*PROVIDED INFORMATION*:
━━━

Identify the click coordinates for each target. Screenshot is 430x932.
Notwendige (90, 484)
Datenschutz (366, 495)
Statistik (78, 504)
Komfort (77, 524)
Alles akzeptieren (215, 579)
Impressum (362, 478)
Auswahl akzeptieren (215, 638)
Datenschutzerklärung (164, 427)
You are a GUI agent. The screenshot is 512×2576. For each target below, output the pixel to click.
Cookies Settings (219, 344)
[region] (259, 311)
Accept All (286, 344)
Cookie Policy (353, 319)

━━━

Give back the lines of the data exactly as they are written, from the first line through the line containing "Datenschutzerklärung (164, 427)".

*SOLUTION*:
Identify the click coordinates for each target. Screenshot is 430x932.
Notwendige (90, 484)
Datenschutz (366, 495)
Statistik (78, 504)
Komfort (77, 524)
Alles akzeptieren (215, 579)
Impressum (362, 478)
Auswahl akzeptieren (215, 638)
Datenschutzerklärung (164, 427)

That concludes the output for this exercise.